School districts in Harris County are hiding reports of campus crime from the Texas agency they’re required to notify.
And, they’re hiding them from you, the parent.
That’s what an 11 News Defenders investigation has uncovered after identifying 70,000 police reports at Harris County schools and comparing those with the student discipline districts reported to the Texas Education Agency.
When a student commits a crime, the school district must report the discipline taken against that child to the state for every parent to see. But after reviewing records from 21 local school districts, we found weapons, drugs and assault charges watered down to look far less serious, or sometimes, they just seemed to vanish.
That can leave you in the dark about your child’s safety.
“That’s just wrong, it’s just wrong,” said Patty Pinkley, an Humble ISD parent and substitute teacher.
The 11 News Defenders gathered a group of Harris County parents together to share our findings on the underreporting and misreporting of student criminal behavior.
“Why are the schools doing this? Why?” echoed Yvette Silva, a parent from Spring Branch ISD.
“To be less than accurate is just dishonest,” said HISD parent Arva Howard.
“I believe that people are hiding things,” added Shana Augillard, a mother from Alief ISD.
The 11 News Defenders identified every police report written for the past three school years in every Harris County school district.
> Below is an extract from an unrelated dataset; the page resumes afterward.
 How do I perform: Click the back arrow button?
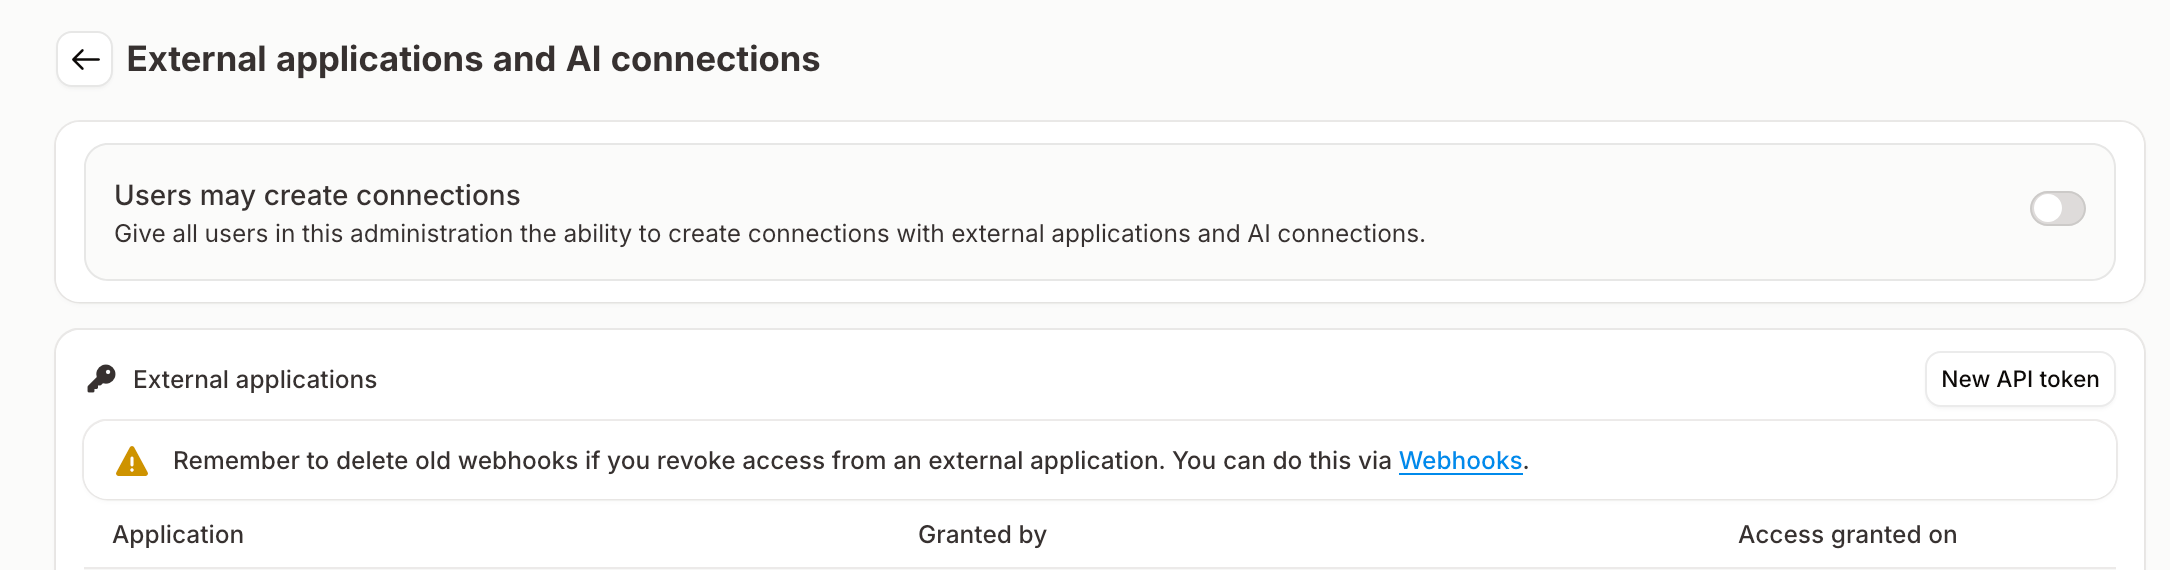click(85, 59)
We found when students were arrested and disciplined for serious crimes, the schools didn’t always report them to the Texas Education Agency—a requirement which allows parents to look up online the level of problems at that district.
Instead, some of those crimes just seemed to disappear.
Consider what happened in March, 2007, at Katy ISD’s Mayde Creek Elementary. Police wrote “student hit another in the face with a metal lunchbox breaking a front tooth.” But when it came time to tell the state what discipline was taken, Katy ISD never reported the act.
In April, 2007, Humble ISD’s Creekwood Middle School had an aggravated sexual assault on campus that was never reported to the state.
“That’s a disgrace,” said George Scott, a longtime education activist who runs his own watchdog Web site, www.georgescottreports.com.
“There is absolutely no justification for the gaps you have identified,” Scott said.
For example, at HISD, we found students arrested for possession of brass knuckles at Bonham Elementary in May 2007, and at Madison High in April 2007. But the state never found out because it was never reported.
At Dowling Middle School in February 2007, a student punched two other students, sending both to the hospital.
But as we shared with HISD Superintendent Abe Savaadra-
11 News: “That was never reported to the state.”
Savaadra: “OK”
11 News: “Never reported at all, kid sends two kids to the hospital and it just disappears.”
Savaadra: “Should have been, should have been reported, I agree with you.”
But George Scott sees it in stronger terms.
“It is offensive,” Scott said, adding that it amounts to a distortion of reality.
“We’re talking about school safety and the parents are the losers. The parents lose control over their ability to make judgments for their children,” Scott said.
Case in point, the “miraculous” Crosby ISD. In the 2005-2006 school year, the district didn’t report a single incident of fighting to the state. But a check of police records showed 53 reports of fights in the school district during that time.
Also that year, police made seven arrests for drug possession, but Crosby ISD told the Texas Education Agency that “zero” students were disciplined for drugs.
Crosby ISD Superintendent Michael Joseph offered no excuses-
11 News: “On paper, it looked as if there were no drugs in this district at all for one year.”
Joseph: “And that’s our mistake, and I take the responsibility for that, I’m the superintendent.”
Joseph would not say exactly who dropped the ball, but said extra training will help prevent such mishaps in the future.
“We’re taking steps to correct that situation,” Joseph said. “There was no intent to mislead.”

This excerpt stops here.